To prevent suicide car bomb attacks against Iraq's new lawmakers, authorities stepped up security around the Green Zone. Two bridges leading to the zone were shut down Tuesday, and roadblocks were erected on other streets leading to the area.
The U.S.-led coalition came under pressure as Italian Premier Silvio Berlusconi announced plans to withdraw the country's 3,000 troops in September as the Iraqis slowly take control, a move that could complicate efforts to keep the peace.
Bush said Wednesday he spoke with Berlusconi and understood his concerns, and he denied that what the administration has called the "coalition of the willing" was crumbling.
"Countries will be willing, anxious to get out when Iraqis have got the capacity to defend themselves," he said. "And that's the position of the United States: Our troops will come home when Iraq is capable of defending herself."
He said Berlusconi "wanted me to know that there was no change in his policy, that, in fact, any withdrawals would be done in consultation with allies and would be done depending upon the ability of Iraqis to defend themselves."
A U.S. soldier died in a roadside bomb blast south of the Iraqi capital on Wednesday, the military said. It did not say where exactly the blast took place.
A suicide car bomb exploded near at Iraqi army checkpoint in Baqouba, 35 miles northeast of Baghdad, killing four Iraqi soldiers and wounding 15, said U.S. Maj. Neil Harper. The bomber also died.
On Tuesday, Shiite Muslim officials said they failed to reach final agreement in talks with the Kurds — who are mostly Sunni Muslim but secular — and the Sunni Arabs.
Ali al-Dabagh, a member of the Shiite clergy-dominated United Iraqi Alliance, which won the most seats in the elections, said Tuesday that Shiite, Kurdish and Sunni Arab politicians would meet after the deputies are sworn in "to finalize things.

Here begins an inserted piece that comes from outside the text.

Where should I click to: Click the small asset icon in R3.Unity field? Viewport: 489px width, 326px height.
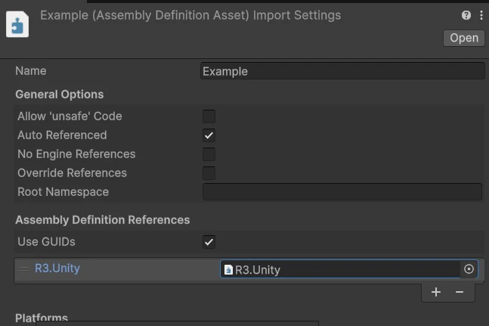pos(228,270)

We need two to three days to announce an agreement."
The Shiite alliance won 140 seats in the National Assembly but needs the Kurds' 75 seats to assemble the two-thirds majority required to elect a president, who will then nominate the prime minister.
Shiite talks with Sunni Arabs focused on naming a parliament speaker, and it remained unclear if they would present a candidate Wednesday. Although the speaker's role is mostly restricted to presiding over the assembly and moderating discussions, the job has a great deal of visibility.
Sunni Arabs are believed to make up the core of the insurgency, and including them in the political process is seen as a way to isolate the militants.
"The Kurds want to make some amendments on the deal, and we are going to finish soon, Thursday to be exact. We do not want to impose any name from our side regarding the post of the parliament speaker. We want the Sunnis to nominate some people for this post, but until now they have not done this," al-Dabagh said.
Sunni Arab negotiators at Tuesday's meeting included interim President Ghazi al-Yawer — a possible choice for parliament speaker — the Iraqi Islamic Party and Iraqi nationalist leader Adnan Pachachi.
Sunni Arabs, who make up only about 20 percent of the population but were the dominant group under Saddam's regime, largely stayed away from the elections — either to honor a boycott call or because they feared being attacked at the polls by insurgents.
Mohammad Bashar al-Faidhi, a spokesman for the influential Sunni group, the Association of Muslim Scholars, dismissed the assembly session.
"We hope that this government will abide by the fact that it was not elected by the majority," al-Faidhi said in an interview broadcast on the Dubai-based Al-Arabiya satellite channel. "It does not represent all Iraq."
Yawer praised the election that preceded Wednesday's parliament session.
"These elections have proven that the Iraqi people truly deserve to be described as courageous and highly responsible," he said. "These elections made others respect us."